-- What the task asks --
Transcribe exactly, and without pictures, the lines from the one that contains "The height and" through the last line of the material.

---+---

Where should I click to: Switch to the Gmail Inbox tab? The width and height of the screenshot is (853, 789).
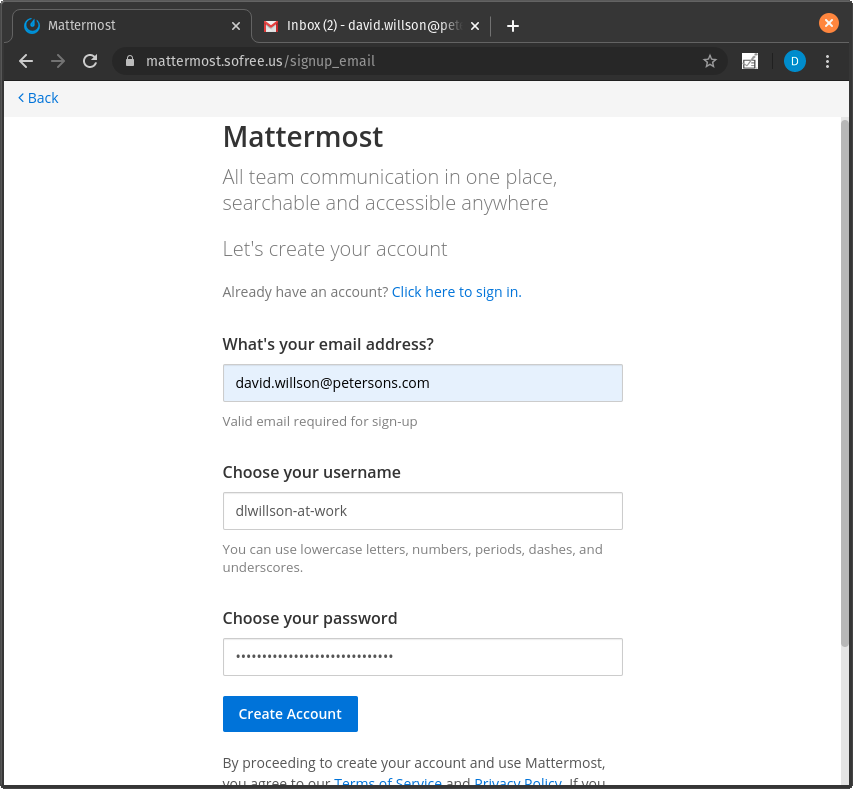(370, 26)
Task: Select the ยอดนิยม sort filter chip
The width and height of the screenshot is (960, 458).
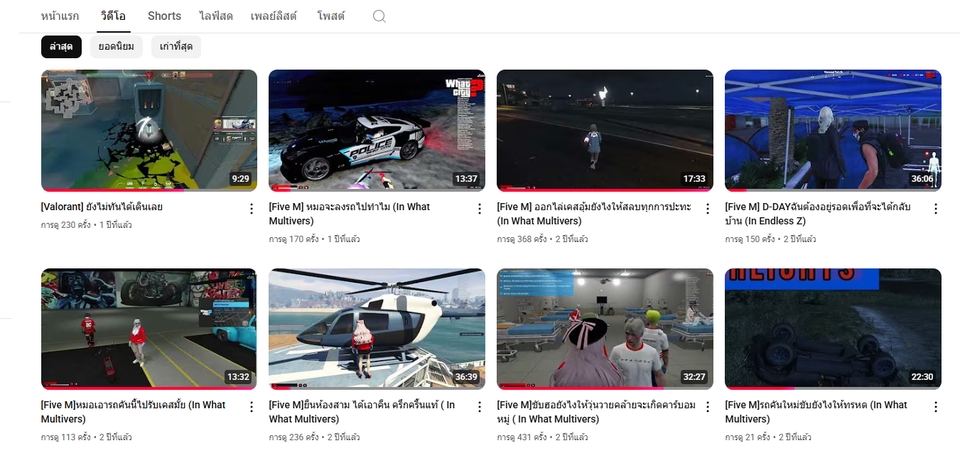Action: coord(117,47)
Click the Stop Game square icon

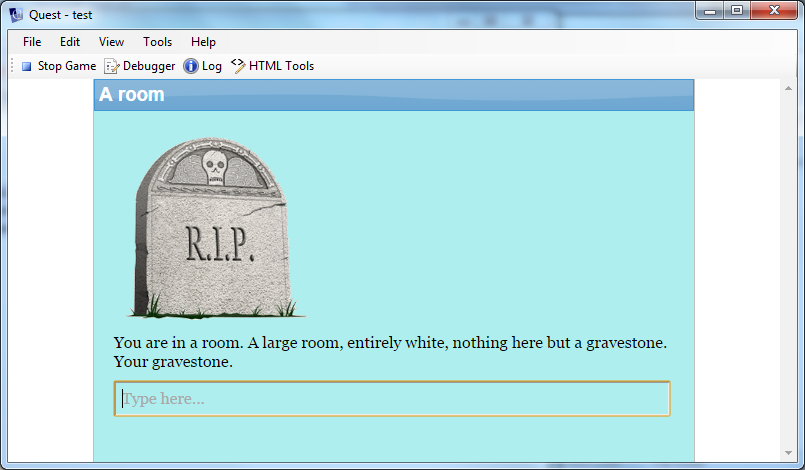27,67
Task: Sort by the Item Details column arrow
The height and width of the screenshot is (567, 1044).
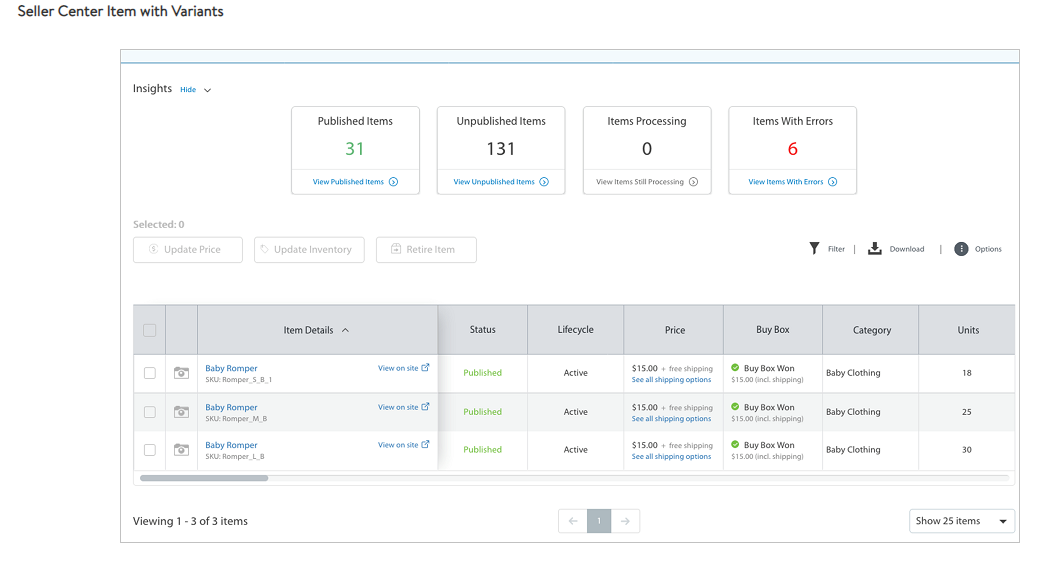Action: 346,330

---+---

-- Written response --
The height and width of the screenshot is (567, 1044).
Action: 346,330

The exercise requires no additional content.